What the task asks: Look for "will" in each line of the entries, and return the matching lines.

(Items listed in a dataset)
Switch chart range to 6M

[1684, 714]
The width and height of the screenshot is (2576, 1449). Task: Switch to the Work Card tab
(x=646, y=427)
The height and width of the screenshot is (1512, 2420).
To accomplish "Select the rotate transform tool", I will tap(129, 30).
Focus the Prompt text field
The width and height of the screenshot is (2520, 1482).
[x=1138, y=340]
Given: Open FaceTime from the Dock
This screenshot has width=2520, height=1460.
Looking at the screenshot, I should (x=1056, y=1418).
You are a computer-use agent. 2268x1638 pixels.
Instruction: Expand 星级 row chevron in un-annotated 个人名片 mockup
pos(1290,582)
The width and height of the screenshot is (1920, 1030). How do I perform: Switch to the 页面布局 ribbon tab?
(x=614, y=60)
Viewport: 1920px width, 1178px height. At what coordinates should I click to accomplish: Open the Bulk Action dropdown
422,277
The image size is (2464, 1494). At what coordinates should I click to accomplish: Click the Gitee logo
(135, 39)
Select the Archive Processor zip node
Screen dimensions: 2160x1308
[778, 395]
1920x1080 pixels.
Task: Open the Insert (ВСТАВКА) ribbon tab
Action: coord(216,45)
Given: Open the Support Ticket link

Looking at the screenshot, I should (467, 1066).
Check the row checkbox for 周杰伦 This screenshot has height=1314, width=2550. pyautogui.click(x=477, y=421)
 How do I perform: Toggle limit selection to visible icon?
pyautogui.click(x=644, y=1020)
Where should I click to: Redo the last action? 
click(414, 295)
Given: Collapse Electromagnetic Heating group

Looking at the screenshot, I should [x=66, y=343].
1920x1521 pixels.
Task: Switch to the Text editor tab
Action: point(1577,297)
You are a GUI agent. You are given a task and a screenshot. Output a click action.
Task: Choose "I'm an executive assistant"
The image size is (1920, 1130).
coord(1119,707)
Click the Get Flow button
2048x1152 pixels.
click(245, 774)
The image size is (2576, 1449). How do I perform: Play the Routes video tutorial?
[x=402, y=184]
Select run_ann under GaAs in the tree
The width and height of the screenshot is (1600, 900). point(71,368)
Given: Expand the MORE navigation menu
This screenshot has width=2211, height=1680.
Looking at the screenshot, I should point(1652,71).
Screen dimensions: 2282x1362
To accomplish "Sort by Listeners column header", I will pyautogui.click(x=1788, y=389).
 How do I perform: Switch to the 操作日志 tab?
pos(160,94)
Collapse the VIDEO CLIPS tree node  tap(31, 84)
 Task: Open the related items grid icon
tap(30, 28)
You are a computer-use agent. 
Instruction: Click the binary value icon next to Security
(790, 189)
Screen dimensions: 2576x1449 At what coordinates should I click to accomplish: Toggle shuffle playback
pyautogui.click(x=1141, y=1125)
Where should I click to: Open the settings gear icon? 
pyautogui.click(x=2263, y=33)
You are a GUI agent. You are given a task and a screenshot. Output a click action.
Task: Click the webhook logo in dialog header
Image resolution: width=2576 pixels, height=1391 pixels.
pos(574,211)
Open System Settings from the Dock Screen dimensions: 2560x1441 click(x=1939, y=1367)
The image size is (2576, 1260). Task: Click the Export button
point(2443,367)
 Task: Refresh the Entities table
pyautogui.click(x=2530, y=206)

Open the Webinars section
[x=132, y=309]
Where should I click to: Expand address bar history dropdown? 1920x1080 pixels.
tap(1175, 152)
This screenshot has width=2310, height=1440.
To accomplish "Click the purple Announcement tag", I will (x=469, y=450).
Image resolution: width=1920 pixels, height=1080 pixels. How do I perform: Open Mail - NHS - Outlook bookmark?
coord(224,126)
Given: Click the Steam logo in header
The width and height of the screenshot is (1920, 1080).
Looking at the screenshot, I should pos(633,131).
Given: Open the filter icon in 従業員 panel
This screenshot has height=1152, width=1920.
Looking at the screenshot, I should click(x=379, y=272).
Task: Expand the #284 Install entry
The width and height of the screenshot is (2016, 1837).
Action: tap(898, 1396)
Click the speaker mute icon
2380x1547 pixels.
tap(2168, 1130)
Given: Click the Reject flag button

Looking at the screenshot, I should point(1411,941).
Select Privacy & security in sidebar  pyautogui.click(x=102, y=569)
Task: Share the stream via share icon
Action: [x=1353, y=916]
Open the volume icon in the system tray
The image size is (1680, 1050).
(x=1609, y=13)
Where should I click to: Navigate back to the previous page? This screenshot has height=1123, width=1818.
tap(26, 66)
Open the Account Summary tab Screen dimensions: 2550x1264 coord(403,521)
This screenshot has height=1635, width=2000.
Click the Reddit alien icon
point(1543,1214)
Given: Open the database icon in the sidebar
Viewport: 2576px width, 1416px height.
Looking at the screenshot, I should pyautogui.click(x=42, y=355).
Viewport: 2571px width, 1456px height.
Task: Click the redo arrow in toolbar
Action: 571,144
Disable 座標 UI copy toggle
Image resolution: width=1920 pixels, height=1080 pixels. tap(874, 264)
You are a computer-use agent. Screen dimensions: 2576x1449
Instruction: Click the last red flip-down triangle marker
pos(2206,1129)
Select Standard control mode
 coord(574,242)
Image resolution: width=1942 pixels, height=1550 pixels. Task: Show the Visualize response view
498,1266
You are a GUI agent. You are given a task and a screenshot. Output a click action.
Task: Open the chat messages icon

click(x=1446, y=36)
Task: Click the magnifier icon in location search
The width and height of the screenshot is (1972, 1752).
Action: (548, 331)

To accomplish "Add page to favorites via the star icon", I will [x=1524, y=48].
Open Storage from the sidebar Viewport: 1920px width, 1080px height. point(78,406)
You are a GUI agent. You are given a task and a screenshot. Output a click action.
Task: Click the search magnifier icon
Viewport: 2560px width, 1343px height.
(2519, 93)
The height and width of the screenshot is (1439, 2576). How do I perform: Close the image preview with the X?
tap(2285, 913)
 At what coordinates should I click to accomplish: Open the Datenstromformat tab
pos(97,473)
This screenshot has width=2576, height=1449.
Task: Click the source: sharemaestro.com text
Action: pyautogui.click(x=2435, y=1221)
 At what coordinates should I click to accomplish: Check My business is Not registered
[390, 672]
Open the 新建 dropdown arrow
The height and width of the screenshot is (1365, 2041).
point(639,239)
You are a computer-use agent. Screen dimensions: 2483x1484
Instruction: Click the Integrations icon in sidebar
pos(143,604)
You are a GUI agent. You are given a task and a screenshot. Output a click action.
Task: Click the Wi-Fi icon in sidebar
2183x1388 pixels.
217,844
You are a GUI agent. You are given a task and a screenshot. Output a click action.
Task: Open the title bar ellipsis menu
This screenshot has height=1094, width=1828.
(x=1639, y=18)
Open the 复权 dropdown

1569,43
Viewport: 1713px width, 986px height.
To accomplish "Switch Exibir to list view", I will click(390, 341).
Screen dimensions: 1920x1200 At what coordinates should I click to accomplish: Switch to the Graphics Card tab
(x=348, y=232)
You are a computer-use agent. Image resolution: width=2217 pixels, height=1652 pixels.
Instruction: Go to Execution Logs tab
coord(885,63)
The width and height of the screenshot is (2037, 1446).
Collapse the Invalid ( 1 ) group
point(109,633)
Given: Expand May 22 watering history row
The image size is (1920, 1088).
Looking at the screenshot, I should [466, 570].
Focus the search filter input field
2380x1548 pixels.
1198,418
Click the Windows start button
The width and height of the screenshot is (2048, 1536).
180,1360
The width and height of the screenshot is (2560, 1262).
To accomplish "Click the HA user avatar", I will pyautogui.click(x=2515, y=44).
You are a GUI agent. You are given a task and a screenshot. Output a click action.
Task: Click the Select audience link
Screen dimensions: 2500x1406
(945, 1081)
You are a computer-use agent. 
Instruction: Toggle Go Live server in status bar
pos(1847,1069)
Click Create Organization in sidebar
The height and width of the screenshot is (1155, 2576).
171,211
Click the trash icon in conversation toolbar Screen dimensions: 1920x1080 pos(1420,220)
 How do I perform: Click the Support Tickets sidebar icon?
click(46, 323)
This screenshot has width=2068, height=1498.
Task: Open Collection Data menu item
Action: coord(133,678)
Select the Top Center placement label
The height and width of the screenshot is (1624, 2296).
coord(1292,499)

Task solution:
To accomplish "Select the rotate transform tool", I will tap(129, 30).
To accomplish "Sort by Listeners column header", I will pyautogui.click(x=1788, y=389).
To accomplish "Click the purple Announcement tag", I will (x=469, y=450).
To accomplish "Add page to favorites via the star icon", I will [x=1524, y=48].
To accomplish "Switch Exibir to list view", I will click(390, 341).
To accomplish "Click the HA user avatar", I will pyautogui.click(x=2515, y=44).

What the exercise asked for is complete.